With respect to another of the Foundation’s significant interests, Ian tells an illuminating story about Sir William and nuclear power. ‘Bill was interested in nuclear power. I belonged to a group of doctors called the Doctors Reform Society, and most of my colleagues were anti-nuclear. My own views were at least partly aligned that way.’

Knowing this was the case, Bill asked Ian to bring some of his colleagues along to a breakfast gathering. They arrived to find the Managing Director of British Nuclear Fuels, and the Managing Director of the European Nuclear Fuel Organisation had also been invited. ‘So here we have these radical lefty doctors and these powerful people of the nuclear industry. We had a discussion, and I don’t think it resolved anything. It was a fairly indigestible breakfast. But that that just shows you the sort of person Bill was, he wanted to bring people together, and he was unafraid of confrontation.’

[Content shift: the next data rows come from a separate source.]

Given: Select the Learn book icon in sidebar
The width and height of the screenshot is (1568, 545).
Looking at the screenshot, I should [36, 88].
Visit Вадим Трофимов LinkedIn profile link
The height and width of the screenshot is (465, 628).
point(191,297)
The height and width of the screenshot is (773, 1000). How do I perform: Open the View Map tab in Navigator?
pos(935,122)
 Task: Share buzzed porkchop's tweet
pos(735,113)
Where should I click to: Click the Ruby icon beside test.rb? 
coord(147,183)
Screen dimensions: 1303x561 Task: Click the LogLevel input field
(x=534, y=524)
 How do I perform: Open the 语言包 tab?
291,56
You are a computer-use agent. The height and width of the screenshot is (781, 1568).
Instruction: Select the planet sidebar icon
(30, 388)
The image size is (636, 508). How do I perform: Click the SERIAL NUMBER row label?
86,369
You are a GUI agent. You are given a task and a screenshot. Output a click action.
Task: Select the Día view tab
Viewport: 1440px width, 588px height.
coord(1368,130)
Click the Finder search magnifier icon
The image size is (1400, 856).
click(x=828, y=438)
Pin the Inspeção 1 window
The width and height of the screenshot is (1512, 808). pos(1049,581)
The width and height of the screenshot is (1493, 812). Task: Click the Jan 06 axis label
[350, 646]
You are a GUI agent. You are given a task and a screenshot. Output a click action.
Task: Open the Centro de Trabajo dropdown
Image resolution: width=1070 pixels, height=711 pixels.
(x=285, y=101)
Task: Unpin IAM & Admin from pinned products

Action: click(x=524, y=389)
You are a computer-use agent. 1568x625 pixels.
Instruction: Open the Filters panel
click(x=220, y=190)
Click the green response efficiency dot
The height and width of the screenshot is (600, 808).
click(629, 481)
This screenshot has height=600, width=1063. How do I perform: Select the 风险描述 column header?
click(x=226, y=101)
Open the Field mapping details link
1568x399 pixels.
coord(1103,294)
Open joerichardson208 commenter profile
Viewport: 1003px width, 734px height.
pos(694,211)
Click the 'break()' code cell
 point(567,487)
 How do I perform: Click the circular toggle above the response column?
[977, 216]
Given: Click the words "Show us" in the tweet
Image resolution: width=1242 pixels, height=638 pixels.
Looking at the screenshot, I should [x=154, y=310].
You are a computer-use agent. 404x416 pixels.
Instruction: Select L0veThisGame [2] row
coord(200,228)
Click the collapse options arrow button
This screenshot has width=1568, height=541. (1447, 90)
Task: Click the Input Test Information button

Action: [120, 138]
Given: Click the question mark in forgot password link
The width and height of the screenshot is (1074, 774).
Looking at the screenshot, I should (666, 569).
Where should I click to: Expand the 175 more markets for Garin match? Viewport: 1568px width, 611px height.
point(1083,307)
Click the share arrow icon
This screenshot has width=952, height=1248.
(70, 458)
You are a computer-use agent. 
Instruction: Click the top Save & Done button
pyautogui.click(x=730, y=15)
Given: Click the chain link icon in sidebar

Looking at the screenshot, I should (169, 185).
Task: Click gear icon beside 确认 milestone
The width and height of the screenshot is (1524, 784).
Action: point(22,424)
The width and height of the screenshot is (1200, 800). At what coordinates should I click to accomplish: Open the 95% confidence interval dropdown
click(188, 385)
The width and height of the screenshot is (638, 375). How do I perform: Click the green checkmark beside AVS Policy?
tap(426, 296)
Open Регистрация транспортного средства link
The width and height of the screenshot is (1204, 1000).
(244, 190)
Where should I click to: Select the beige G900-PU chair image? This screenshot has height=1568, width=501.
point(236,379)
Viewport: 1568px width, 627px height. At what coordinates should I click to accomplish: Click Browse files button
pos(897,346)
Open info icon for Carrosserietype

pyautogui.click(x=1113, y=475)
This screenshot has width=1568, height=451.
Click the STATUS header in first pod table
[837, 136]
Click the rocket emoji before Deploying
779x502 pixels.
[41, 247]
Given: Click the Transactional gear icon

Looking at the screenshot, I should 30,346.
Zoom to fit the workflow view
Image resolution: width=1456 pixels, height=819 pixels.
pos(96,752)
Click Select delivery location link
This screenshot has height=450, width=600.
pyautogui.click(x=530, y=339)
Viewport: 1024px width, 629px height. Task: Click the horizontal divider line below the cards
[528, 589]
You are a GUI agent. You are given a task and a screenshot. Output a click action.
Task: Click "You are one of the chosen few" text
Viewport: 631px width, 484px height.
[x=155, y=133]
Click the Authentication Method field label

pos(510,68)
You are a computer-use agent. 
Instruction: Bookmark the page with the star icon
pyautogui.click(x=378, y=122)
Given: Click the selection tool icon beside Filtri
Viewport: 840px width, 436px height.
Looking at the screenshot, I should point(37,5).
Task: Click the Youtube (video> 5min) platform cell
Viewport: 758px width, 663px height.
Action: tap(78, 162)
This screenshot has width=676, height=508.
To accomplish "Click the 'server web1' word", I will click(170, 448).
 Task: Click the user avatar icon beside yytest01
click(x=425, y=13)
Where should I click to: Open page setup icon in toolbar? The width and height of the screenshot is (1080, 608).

Ian believes that Bill has left a powerful legacy through the terms of his will, and the way the Foundation’s governance has been established. He is confident of continued resourcing and support, and feels that alongside the Tyree family, Tyree employees can be proud of the positive impact their work has in the community.


Foundation Chair, Robbie Fennell believes that Ian’s contribution has been remarkable, ‘I will miss the care and focus Ian brings to board discussions, and his strong commitment to young people who have experienced disadvantage’


We thank Ian for his dedication and guidance over all these years.